Reading text:
I’ve had a few conversations recently with people building in the agentic development space, and in each one, at some point, there’s a flinch. One person gravitates back toward the IDE. Another hears about a workflow where no human reviews pull requests and says his team wouldn’t go for that. The reasons vary but the discomfort is the same, and it’s upstream of the tools entirely.
The actual bottleneck
The conventional workflow is: quick plan, get into the code, iterate fast. This works when the human is writing the code - course-correction happens in real time because the person executing is also the person thinking. Planning can be loose because execution is tight.
Agentic development inverts this. The agent handles execution. The human handles planning. And the quality of that planning becomes the single biggest constraint on what comes out the other side.
With eforge, I spend real time on a plan before any code gets written - not because the tool is slow, but because the plan has to be that good. Every architectural choice, every module boundary, every acceptance criterion needs to be thought through to the point where I’m confident handing it off to parallel agents who will build it without me watching. I read every line Claude produces during planning. I push back, ask for alternatives, challenge assumptions.
It’s closer to architecture review than coding - except the architecture review is the work. Going that deep into the planning keeps me close to the codebase in a way that isn’t so different from writing the code myself. I know the module boundaries, the data flows, the tradeoffs - not because I typed the implementation, but because I thought through every decision that shaped it.
Even thirty minutes of careful, concentrated planning before a line of code exists feels wasteful when the instinct is to start building immediately. But with agents that can execute an entire module in parallel - and do it well if the spec is clear - the leverage is overwhelmingly in the planning.
Where the advantage actually is
The advantage I have here isn’t technical skill - it’s practice. Close to a year of agentic engineering, starting with skills and subagent frameworks I built myself and eventually building eforge out of that work. The whole time, building the instinct for what a plan needs to contain before it’s ready to hand off. Early on I made the same mistakes: plans that were too vague, specs that left too much to interpretation, assumptions I didn’t realize I was making. The agents would build something reasonable but wrong in ways that took longer to fix than if the plan had been right.
The reps changed that. Planning now feels like the primary work - the thing that matters most, not the step before the thing that matters. But getting there took discipline that runs against every instinct built up from decades of coding.

Supplied material:

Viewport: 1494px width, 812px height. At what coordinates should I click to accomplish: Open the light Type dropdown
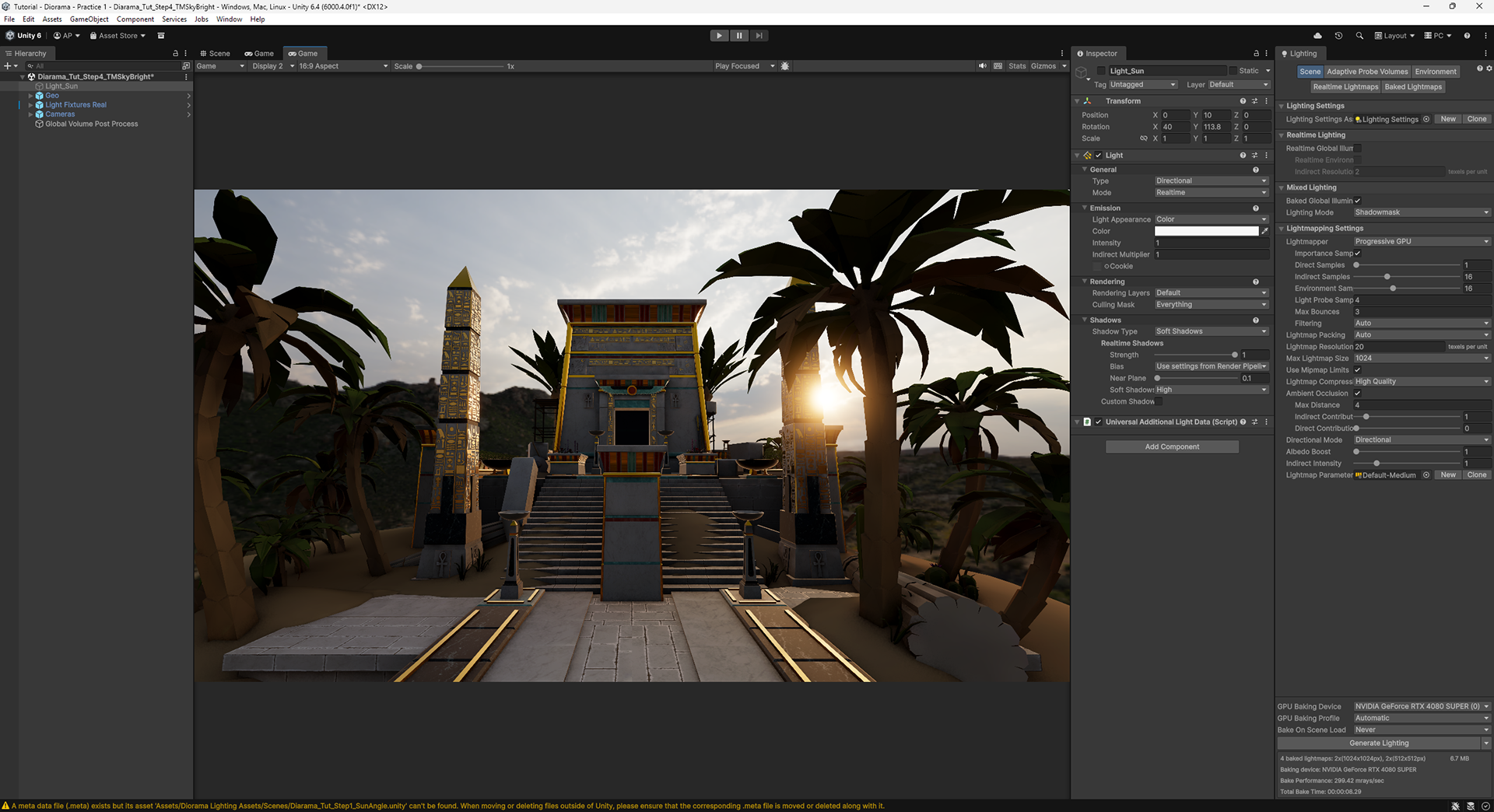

What is being asked: Set down the article on planning in agentic development word for word, starting with "The reps changed" and going on through "decades of coding.". Rely only on the article on planning in agentic development, not on the listing.

Your response:
The reps changed that. Planning now feels like the primary work - the thing that matters most, not the step before the thing that matters. But getting there took discipline that runs against every instinct built up from decades of coding.